= Beginning of Section =
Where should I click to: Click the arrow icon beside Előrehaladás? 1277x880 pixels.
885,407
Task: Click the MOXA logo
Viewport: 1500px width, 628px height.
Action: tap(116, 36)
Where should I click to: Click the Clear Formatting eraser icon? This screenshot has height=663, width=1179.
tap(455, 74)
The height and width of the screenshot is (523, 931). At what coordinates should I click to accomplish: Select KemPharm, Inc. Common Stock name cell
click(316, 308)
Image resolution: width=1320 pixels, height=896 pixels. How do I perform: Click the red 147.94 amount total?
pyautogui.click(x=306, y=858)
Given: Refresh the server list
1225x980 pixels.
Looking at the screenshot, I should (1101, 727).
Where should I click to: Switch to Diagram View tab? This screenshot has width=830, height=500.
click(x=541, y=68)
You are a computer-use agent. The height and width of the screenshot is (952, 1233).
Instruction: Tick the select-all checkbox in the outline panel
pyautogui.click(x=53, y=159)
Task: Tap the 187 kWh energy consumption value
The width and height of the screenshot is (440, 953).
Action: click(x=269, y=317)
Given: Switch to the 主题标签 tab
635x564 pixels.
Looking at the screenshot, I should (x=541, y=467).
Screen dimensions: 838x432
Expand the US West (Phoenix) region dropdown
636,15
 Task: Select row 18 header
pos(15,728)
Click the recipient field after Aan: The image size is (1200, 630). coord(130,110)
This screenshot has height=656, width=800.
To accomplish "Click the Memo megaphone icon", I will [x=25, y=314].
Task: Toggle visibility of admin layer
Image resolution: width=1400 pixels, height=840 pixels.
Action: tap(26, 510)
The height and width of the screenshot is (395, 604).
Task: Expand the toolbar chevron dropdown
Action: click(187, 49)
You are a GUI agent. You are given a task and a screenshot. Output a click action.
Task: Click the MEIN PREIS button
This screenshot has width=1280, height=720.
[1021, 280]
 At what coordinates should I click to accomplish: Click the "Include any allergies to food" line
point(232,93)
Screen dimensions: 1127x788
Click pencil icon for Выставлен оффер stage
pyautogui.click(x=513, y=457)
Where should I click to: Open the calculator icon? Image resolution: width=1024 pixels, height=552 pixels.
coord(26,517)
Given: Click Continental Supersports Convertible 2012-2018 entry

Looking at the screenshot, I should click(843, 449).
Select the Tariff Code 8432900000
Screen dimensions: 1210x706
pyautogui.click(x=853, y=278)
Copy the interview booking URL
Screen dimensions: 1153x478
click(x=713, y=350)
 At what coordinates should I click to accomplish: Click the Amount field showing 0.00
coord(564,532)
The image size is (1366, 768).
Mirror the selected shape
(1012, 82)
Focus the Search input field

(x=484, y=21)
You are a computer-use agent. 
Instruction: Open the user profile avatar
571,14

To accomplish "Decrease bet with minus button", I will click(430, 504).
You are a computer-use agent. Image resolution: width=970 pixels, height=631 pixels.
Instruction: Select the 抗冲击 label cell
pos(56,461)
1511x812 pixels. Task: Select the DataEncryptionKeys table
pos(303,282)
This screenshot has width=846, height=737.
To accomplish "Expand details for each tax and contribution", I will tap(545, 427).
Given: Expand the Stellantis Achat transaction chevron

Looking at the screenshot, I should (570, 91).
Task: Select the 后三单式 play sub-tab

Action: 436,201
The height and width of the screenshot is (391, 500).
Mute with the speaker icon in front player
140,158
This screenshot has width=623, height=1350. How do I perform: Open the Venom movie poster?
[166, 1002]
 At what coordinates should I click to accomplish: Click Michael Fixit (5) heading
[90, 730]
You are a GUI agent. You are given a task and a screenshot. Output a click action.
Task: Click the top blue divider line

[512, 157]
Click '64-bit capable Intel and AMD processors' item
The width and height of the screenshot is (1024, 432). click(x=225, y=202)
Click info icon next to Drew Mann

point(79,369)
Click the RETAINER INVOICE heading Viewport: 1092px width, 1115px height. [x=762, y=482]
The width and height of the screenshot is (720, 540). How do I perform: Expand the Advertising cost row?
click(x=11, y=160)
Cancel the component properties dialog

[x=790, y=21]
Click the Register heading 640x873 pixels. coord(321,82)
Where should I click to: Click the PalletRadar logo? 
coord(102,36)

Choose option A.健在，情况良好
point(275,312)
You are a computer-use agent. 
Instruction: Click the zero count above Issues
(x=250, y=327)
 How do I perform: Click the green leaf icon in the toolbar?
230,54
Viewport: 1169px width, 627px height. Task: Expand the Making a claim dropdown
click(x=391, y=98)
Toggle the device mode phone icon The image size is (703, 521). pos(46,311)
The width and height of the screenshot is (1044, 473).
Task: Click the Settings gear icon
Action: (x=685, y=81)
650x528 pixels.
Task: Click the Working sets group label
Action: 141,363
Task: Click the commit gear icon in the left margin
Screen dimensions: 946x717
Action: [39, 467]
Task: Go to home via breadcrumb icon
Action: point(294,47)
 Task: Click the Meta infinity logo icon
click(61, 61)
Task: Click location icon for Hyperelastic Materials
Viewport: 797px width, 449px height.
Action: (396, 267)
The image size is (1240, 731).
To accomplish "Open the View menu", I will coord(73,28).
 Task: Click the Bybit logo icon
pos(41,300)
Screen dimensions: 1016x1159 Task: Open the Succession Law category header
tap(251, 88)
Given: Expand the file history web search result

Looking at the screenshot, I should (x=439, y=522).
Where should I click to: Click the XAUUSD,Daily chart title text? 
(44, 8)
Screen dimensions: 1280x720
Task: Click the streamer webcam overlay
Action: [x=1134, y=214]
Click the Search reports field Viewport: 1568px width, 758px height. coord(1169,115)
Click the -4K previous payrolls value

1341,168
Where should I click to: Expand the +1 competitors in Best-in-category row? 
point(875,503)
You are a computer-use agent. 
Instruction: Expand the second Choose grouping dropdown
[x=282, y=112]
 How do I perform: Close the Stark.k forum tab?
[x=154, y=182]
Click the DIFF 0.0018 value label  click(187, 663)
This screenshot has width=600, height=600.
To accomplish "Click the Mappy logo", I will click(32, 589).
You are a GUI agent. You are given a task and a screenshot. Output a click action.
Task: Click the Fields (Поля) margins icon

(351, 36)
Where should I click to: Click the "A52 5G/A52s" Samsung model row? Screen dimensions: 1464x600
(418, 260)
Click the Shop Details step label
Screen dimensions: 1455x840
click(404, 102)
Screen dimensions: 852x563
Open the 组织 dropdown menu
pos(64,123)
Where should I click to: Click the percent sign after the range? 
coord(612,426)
= End of Section =
Beginning with the line containing "Image resolution: width=1320" in the material above, copy every line exactly until you have copied the line containing "Task: Tap the".

Image resolution: width=1320 pixels, height=896 pixels. How do I perform: Click the red 147.94 amount total?
pyautogui.click(x=306, y=858)
Given: Refresh the server list
1225x980 pixels.
Looking at the screenshot, I should (1101, 727).
Where should I click to: Switch to Diagram View tab? This screenshot has width=830, height=500.
click(x=541, y=68)
You are a computer-use agent. The height and width of the screenshot is (952, 1233).
Instruction: Tick the select-all checkbox in the outline panel
pyautogui.click(x=53, y=159)
Task: Tap the 187 kWh energy consumption value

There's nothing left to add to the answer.